Выбрать главу

На лепечущего новорожденного всегда будут смотреть как на монстра — в том числе даже и те, кого эксперимент увлекает. Тут будут и любопытство, и заинтересованность, и сомнения относительно будущего. Большую часть искренних похвал заслужат пережитки минувшего, путы, еще не оборванные литературным произведением и отчаянно тянущие его назад.

Ибо если нормы прошлого служат для оценки настоящего, то они служат также и для его строительства. Сам писатель, вопреки своему стремлению к независимости, занимает известное положение в духовной цивилизации, в литературе, неизбежно принадлежащих прошлому. Для него невозможно сразу освободиться от традиции, которая его породила. Случается даже, что приемы, которые он упорнее всего пытался выкорчевать, расцветут пышным цветом как раз в той книге, где он собирался нанести им решающий удар; и, разумеется, все станут с облегчением душевным поздравлять его с тем, что он так старательно их культивировал.

Таким образом, специалистам в области романа (романистам, критикам или чересчур прилежным читателям) будет, по-видимому, труднее других расстаться с рутинными привычкамиП2.

Даже наблюдателю, чье сознание подверглось наименьшей обработке, не удается посмотреть на окружающий мир свободным взглядом. Уточним сразу, что речь здесь не идет о наивной заботе об объективности — заботе, естественно вызывающей улыбку у аналитиков души (души, которая субъективна). Объективность в обиходном смысле слова — то есть абсолютная безличность взгляда — это, конечно, химера. Но должна была бы стать возможной, по крайней мере, свобода, однако и этого нет. На каждом шагу зоны культуры (психология, мораль, метафизика и т. д.) накладываются на вещи, придавая им менее чужой, более понятный и успокоительный вид. Иногда маскировка оказывается полной: какой-нибудь жест вытесняется из нашей памяти предполагаемыми эмоциями, будто бы его продиктовавшими; какой-то пейзаж запоминается нами как «суровый» либо «спокойный», притом что мы не можем вспомнить ни одной характерной черты, ни одной из главных составляющих. Даже если нам тут же приходит в голову мысль: «Это литература», мы не пытаемся взбунтоваться. Мы привыкли к тому, что эта литература (само слово стало уничижительным) функционирует как растр, снабженный стеклами разного цвета и разлагающий наше поле зрения на уподобляемые квадратики.

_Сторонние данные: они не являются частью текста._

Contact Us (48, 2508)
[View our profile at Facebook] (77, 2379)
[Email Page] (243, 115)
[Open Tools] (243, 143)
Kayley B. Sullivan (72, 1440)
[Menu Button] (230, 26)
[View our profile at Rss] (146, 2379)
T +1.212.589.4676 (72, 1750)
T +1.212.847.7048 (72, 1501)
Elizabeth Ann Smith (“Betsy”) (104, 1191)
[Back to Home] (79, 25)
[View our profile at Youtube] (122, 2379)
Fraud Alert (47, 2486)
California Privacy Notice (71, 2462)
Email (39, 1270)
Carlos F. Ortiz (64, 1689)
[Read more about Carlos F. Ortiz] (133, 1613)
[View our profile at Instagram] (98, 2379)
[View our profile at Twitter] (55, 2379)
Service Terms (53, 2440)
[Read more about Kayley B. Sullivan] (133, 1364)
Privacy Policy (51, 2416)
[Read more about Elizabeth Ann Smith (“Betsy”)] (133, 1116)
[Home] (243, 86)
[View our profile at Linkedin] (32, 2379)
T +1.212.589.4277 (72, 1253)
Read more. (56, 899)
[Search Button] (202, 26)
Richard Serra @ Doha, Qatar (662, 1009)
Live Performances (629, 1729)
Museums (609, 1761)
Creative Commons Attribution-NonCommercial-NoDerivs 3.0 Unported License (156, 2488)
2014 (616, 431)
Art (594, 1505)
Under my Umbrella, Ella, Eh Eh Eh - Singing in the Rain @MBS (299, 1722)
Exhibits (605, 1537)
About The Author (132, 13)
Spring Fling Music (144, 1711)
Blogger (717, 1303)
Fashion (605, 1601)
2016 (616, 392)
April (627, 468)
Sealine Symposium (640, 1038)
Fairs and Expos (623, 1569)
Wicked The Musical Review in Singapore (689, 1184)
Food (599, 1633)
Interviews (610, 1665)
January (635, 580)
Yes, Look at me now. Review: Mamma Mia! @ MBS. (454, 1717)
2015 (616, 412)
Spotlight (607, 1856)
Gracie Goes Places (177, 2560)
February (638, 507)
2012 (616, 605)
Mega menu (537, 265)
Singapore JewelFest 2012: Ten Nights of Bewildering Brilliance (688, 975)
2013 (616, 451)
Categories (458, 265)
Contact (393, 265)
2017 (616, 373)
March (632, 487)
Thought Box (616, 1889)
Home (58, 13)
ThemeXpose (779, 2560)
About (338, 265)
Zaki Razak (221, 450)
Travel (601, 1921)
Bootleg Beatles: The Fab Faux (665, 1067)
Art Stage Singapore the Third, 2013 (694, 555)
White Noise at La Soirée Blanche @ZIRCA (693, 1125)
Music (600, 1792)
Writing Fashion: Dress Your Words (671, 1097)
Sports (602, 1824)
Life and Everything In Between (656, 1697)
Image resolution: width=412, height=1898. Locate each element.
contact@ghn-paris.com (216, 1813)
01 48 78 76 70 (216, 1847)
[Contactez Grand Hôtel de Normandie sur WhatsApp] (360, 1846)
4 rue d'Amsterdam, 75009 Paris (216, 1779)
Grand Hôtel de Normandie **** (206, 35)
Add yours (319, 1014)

Если же что-то сопротивляется этому систематическому присвоению, если какая-либо деталь мира пробивает стекло, не находя себе места в решетке для дешифровки, то к нашим услугам есть еще удобная категория абсурдного, которая поглотит этот неудобный элемент.

Между тем мир ни наделен смыслом, ни абсурден. Он просто есть. Именно это, во всяком случае, и есть самое в нем замечательное. И эта очевидность вдруг поражает нас с силой, которой мы уже не можем сопротивляться. Вся прекрасная конструкция разом рушится: открыв однажды глаза, мы опять ощутили удар от соприкосновения с этой упрямой действительностью, которую якобы подчинили себе. Вокруг нас, бросая вызов своре анимистических и заимствованных из домашнего обихода эпитетов, присутствуют вещи. У них отчетливая, гладкая, нетронутая поверхность, без подозрительного блеска или прозрачности. Всей нашей литературе еще не удалось к ним подступиться, закруглить какой-нибудь угол, смягчить малейшую линию.

Бесчисленные кинороманы, заполняющие наши экраны, дают нам возможность снова и снова переживать этот любопытный опыт. Кинематограф — тоже наследник психологической и натуралистической традиции — чаще всего не ставит себе иной цели как перевести повествовательную прозу на язык зрительных образов: он только старается, посредством нескольких удачно отобранных сцен, внушить зрителю значение происходящего — в книге его неспешно комментировали для читателя фразы. Однако киноповествование поминутно извлекает нас из нашего душевного уюта и бросает навстречу открывшемуся перед нами миру, делая это с такой грубой силой, какой тщетно было бы искать в соответствующем тексте — романе или сценарии.

Природу происшедшей перемены может заметить каждый. В исходном романе предметы и жесты, служившие носителями интриги, полностью исчезали, уступая место их голому значению: пустой стул не был ничем иным, как отсутствием или ожиданием, рука, опускающаяся на чье-то плечо, была только знаком сочувствия, прутья оконной решетки означали невозможность выйти. И вот теперь мы видим стул, движение руки, форму прутьев. Их значение остается явным, но, вместо того чтобы всецело завладеть нашим вниманием, оно как бы дается нам в придачу, даже как бы в нагрузку: ведь то, что нас задевает, что остается в нашей памяти, что представляется существенным и несводимым к туманным умственным построениям, — это сами жесты, предметы, их перемещения и контуры, которым зрительный образ немедленно (и невольно) вернул их реальность.